To increase the sensitivity of the assay, the PCR product obtained from the vector DNA was further amplified by nPCR using SV40T DNA-specific internal forward and reverse primers. In parallel, the full-length PCR products from SV40T DNA of 10¹–10² copies were amplified by nPCR. No SV40T DNA nPCR product was observed from the DNA of any AAV sample in an assay with a sensitivity of 10 copies of SV40T DNA (Fig. 1 and Table 1).

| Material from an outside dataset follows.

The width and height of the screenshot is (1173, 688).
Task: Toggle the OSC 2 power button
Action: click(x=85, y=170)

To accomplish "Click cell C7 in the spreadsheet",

DNA from hepatotropic AAV vectors produced in 293T cells does not express SV40T mRNA in vivo

Transcription of AAV-derived DNA to mRNA in the mouse liver provides signal amplification of full-length functional DNA genes; assaying for SV40T mRNA provides a sensitive indicator for the presence of functional SV40T DNA. A high dose of AAV vectors (5 × 10¹² genome copies/kg) was administered intravenously for each vector to mice and delivery of each was confirmed via the detection of high levels of vector genomic DNA (depending on AAV serotype and transgene ranged from 3.9 × 10⁴ to 2.5 × 10⁶ copies/200 ng total DNA) observed in the liver 2 days postvector administration (Table 1). High levels of the delivered AAV vector-expressed transgene in the liver were found by RT-qPCR (transgene mRNA levels were 1.3 × 10³ to 4.1 × 10⁵ copies/200 ng total RNA, Table 1).

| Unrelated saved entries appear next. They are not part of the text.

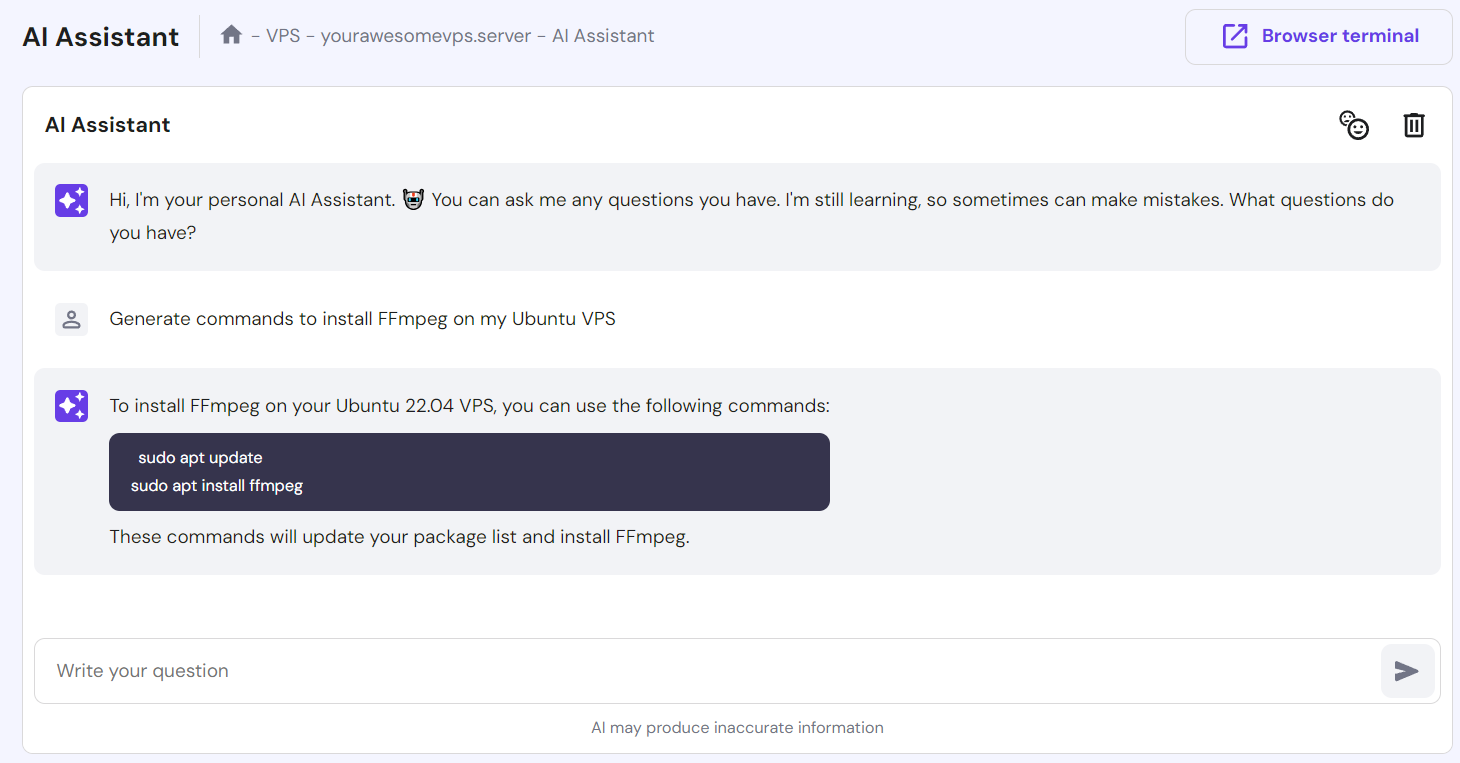
Task: Send the question with the arrow icon
Action: coord(1407,671)
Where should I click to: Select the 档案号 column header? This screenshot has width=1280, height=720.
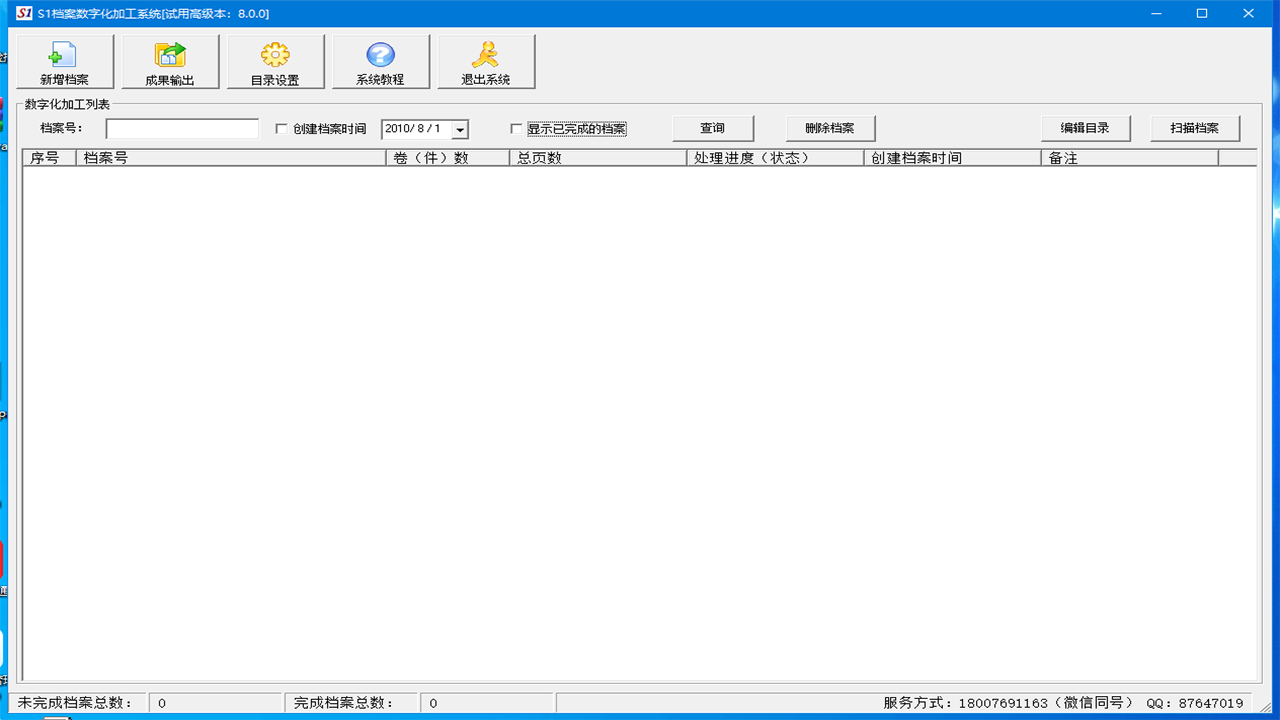point(230,157)
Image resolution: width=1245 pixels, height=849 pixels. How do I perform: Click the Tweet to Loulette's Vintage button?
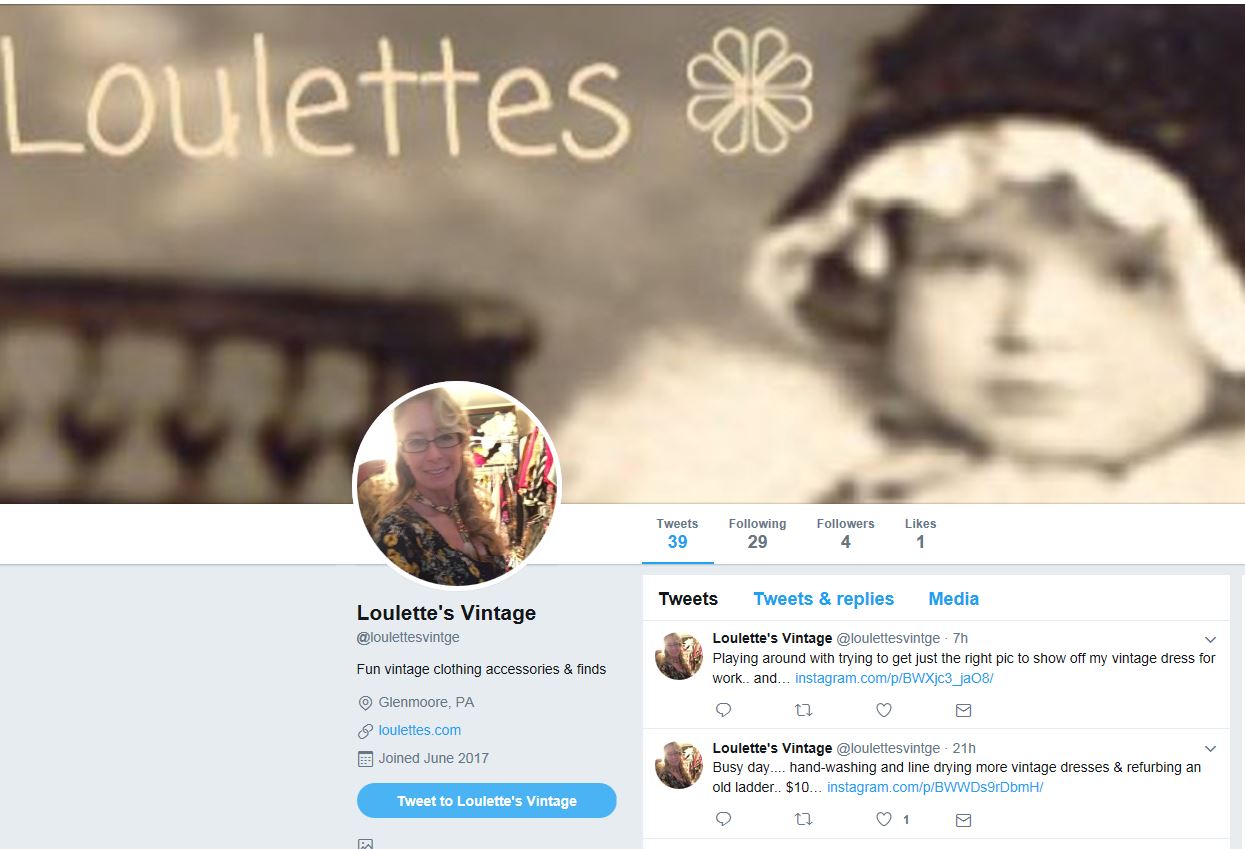tap(487, 801)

Finally, we assessed liver-amplified SV40T mRNA from potentially present transcription competent full-length SV40T DNA impurity in each AAV vector. To identify the sensitivity of the method, SV40T cDNA was spiked at increasing amounts into naive liver total cDNA and subsequent RT-qPCR analysis indicated the limit of detection was 100 copies (Fig. 2). SV40T mRNA expression in each of the AAV-administered mice liver was assayed by RT-qPCR using SV40T-specific primers for the 129 nt amplicon. For context, the level of SV40T mRNA copies in naive mouse liver was similarly assessed (n = 19) and levels averaged 90.3 (range 28.5–286.6). No significant differences were found between SV40T mRNA levels between any of the AAV vectors administered (n = 4/5) and naive mice (n = 19, p > 0.4, Table 1).

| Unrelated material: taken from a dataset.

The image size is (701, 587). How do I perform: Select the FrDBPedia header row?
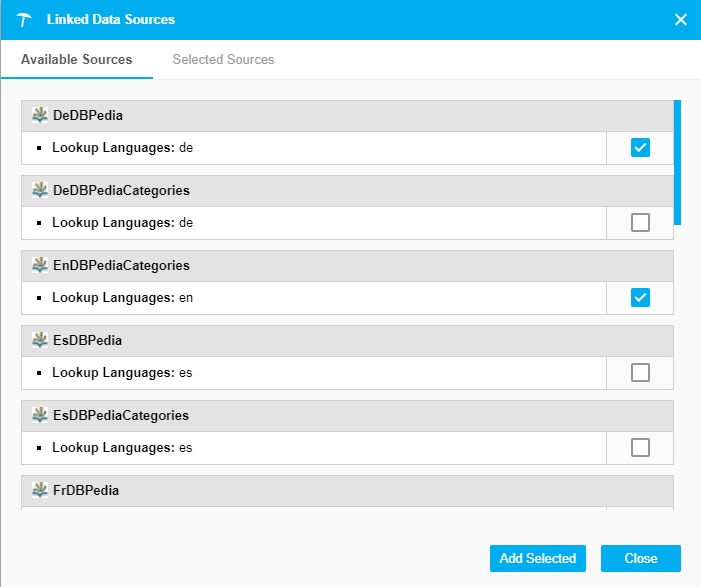coord(346,490)
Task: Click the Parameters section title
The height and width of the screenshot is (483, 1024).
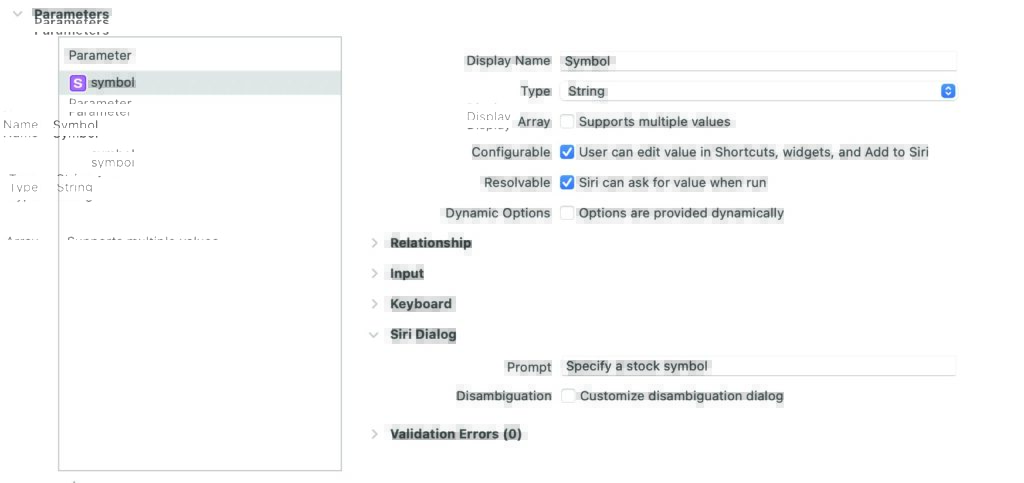Action: 71,14
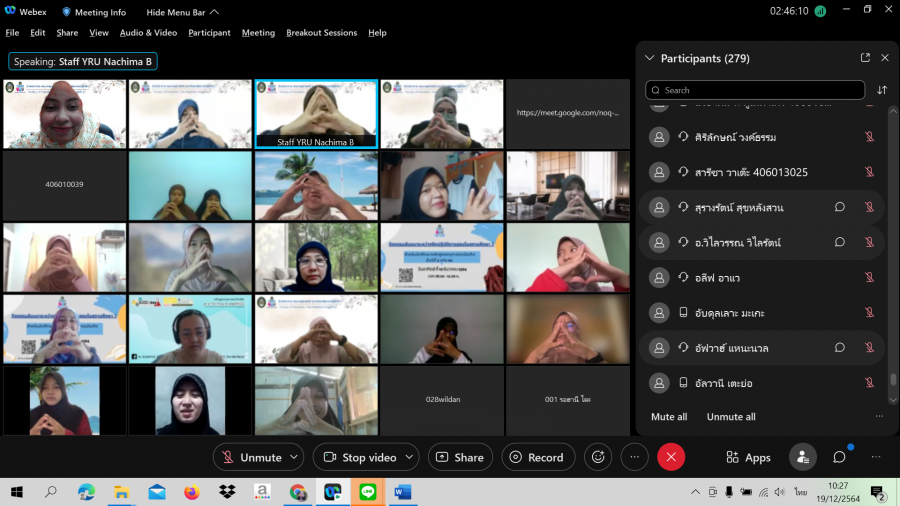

Figure 2. — Determination of the limit of detection in assessment of SV40T mRNA expression following intravenous administration of an AAVrh.10 vector. AAVrh.10mCherry (10¹¹ gc) was administered to 6–8-week old C57BL/6 male mice (n = 4) via tail vein. After 2 days, SV40T mRNA expression was assessed by measuring the mRNA level in liver. For comparison, SV40T cDNA was spiked into naive liver cDNA. To determine the limit of detection, naive liver cDNA (200 ng) was spiked with 10¹ to 10⁶ copies of SV40T cDNA and the spiked cDNA was quantified by qPCR using SV40T primers-probe. Technical replicates are shown in *red* and *blue symbols*.

Therefore, despite the apparent measured quantity by qPCR of a small target sequence for the SV40T in packaged AAV vectors, no measurable productive transcription of SV40 Large T antigen mRNA is observed even after in vivo signal amplification.

DISCUSSION

AAV vectors are being widely used for therapeutic gene delivery and there is an increased demand for high-yield vector production. In this regard, the HEK293T cell line has the advantage of producing higher yield AAV vectors with lower costs due to the rapid rate of cell growth.²⁷ All production methods require assessment of residual impurities and since HEK293T cells have the SV40T sequence in the cell genome, there is the theoretical concern for the tumorigenic potential of residual SV40 large T antigen DNA (SV40T). Despite significant evidence for the lack of such SV40T untoward effects, including studies of recipients of the SV40-contaminated early polio vaccine administered to millions,²⁸ this concern requires additional data to minimize perceived risk.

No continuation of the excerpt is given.